━━ Data provided ━━

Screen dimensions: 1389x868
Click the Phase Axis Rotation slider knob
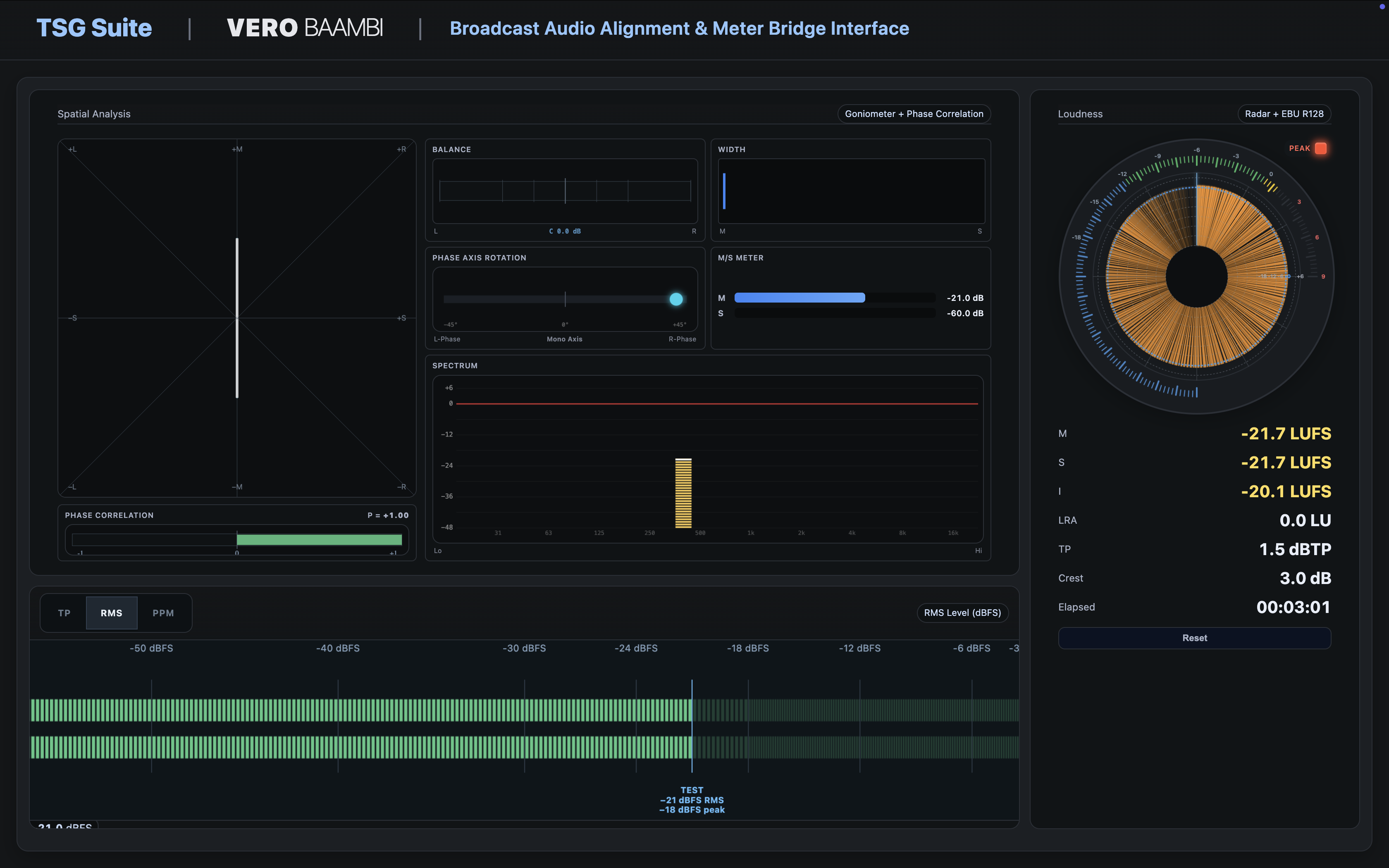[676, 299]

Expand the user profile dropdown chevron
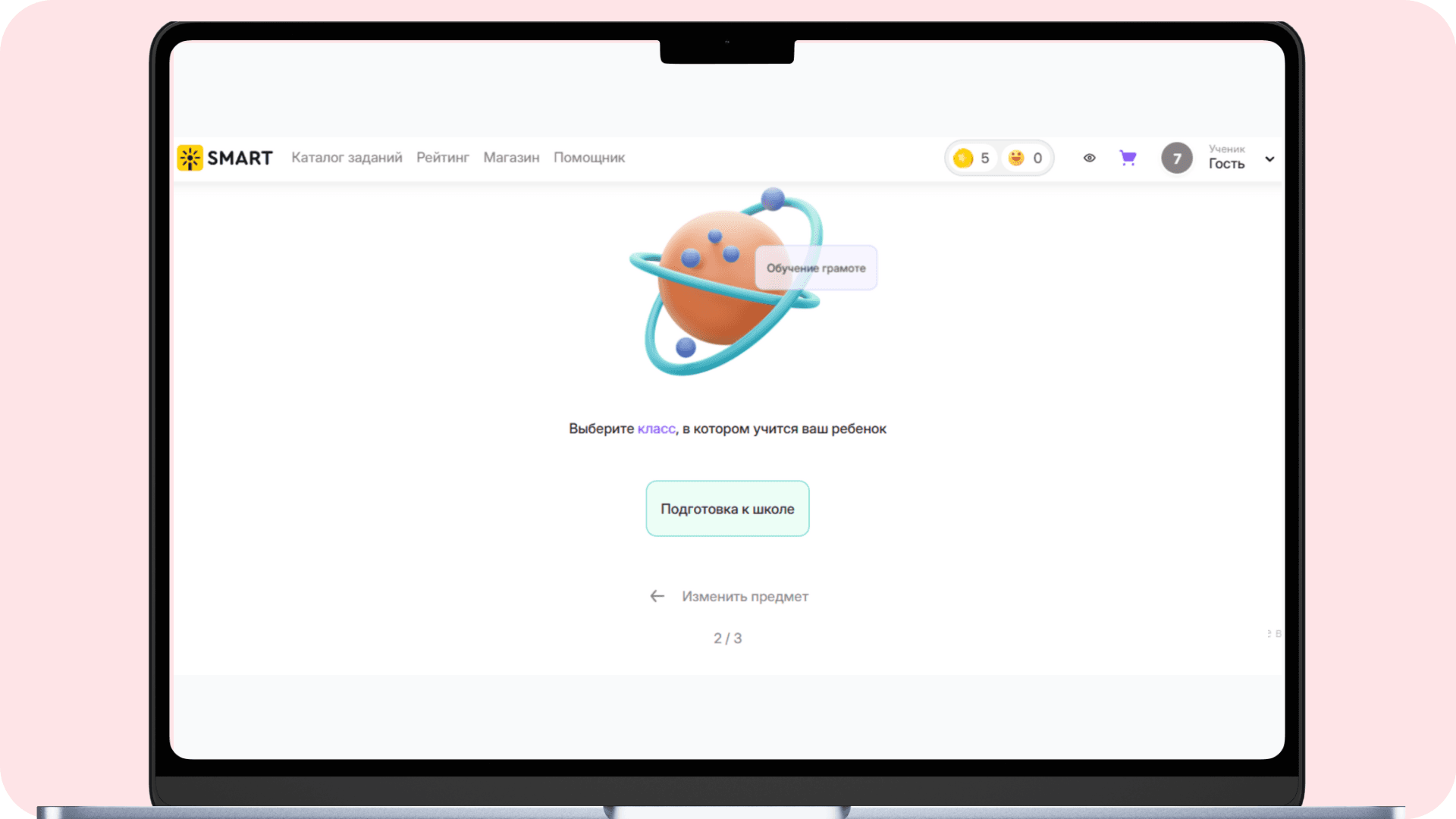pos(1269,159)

━━━

### Task requirements
Only the pictures stay out; the rest of the entries above must be written out exactly.

### Exercise response
Screen dimensions: 1389x868
Click the Phase Axis Rotation slider knob
[676, 299]

Expand the user profile dropdown chevron
pos(1269,159)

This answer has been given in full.